Modern scholars are divided, and some follow the approach of Didymus, distinguishing at least three different Antiphons, who, it is supposed, were later confused. Others adopt a view like that of Caecilius, concluding that at least the orator and the Sophist were one and the same person. Something is known of the political career of Antiphon the orator, and if the identification is sound, we would at least know that the Sophist had belonged to the extreme right wing in politics and probably met his death in 410 b.c. The identification must remain uncertain, however, and virtually nothing is known of the life of Antiphon the Sophist if he was not the same person as the orator.
Four works are clearly ascribed to Antiphon the Sophist (On Truth, On Concord, The Statesman, On Interpretation of Dreams), and a fifth (The Art of Avoiding Pain) may also be his. Of these works only brief quotations remain, aside from some important papyrus fragments of On Truth found at Oxyrhynchus in Egypt; but it seems likely that most of them were still known in the first century a.d.

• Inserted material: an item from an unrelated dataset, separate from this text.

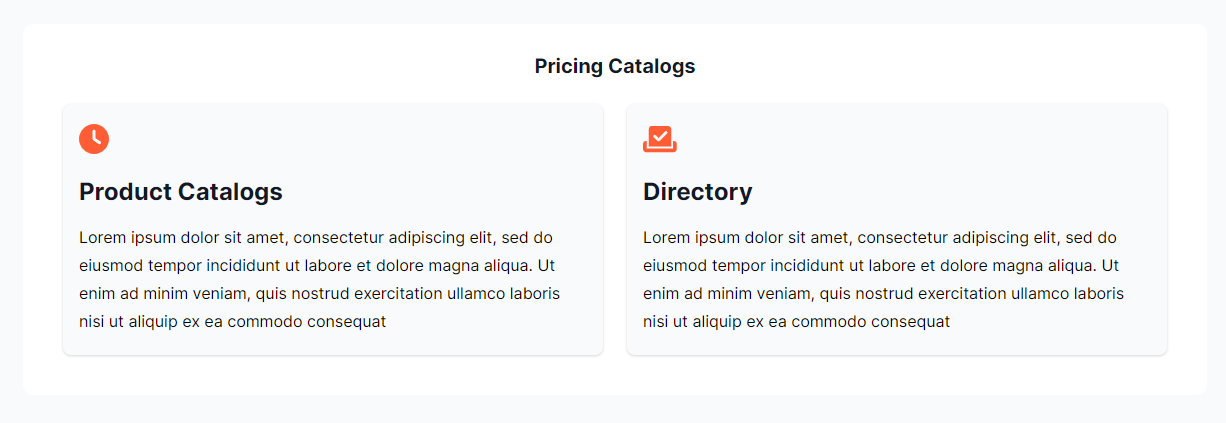Screen dimensions: 1226x423
Task: Click the Pricing Catalogs section title
Action: point(615,66)
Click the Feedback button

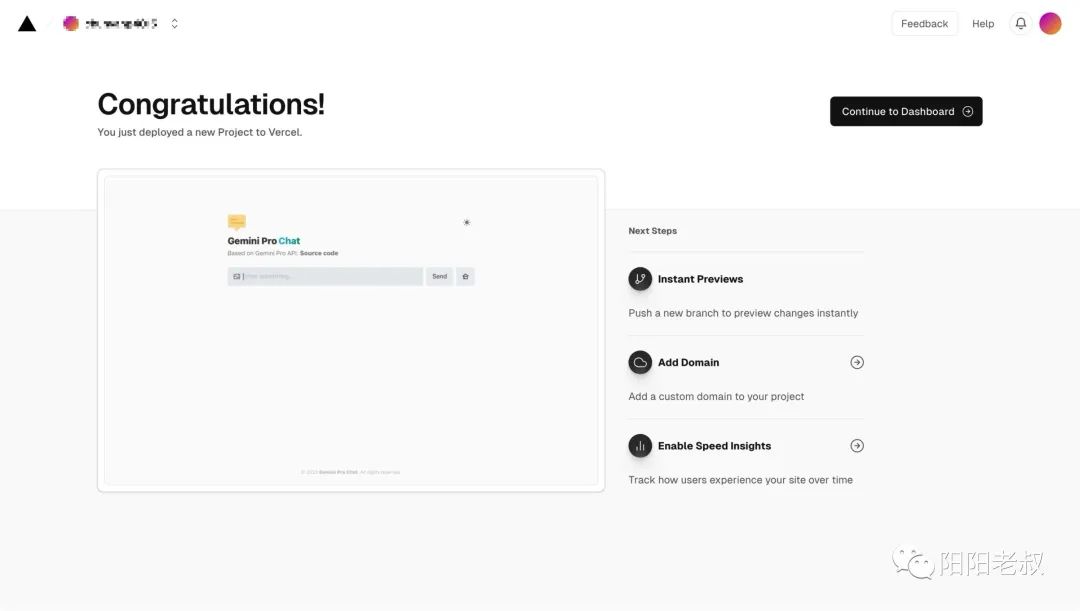924,24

On Truth comprised two books. Its title suggests the first part of Parmenides’ poem “On Nature” (written at least a generation before antiphon), commonly referred to as “The Way of Truth” and dealing with the doctrine of One Being as the sole reality, as against the (unreal) multiplicity of the phenomenal world. But since Protagoras the Sophist, roughly contemporary with Antiphon, also used the title Truth for a work in which he rejected the One Being of Parmenides and preferred instead the “truth” of every individual’s sensations, we cannot infer from the title what position Antiphon adopted about the status of the phenomenal world. The first surviving fragment of Antiphon in the collection by Hermann Diels and Walther Kranz may hold the answer to this question, but the text is so corrupt that its meaning must remain wholly uncertain.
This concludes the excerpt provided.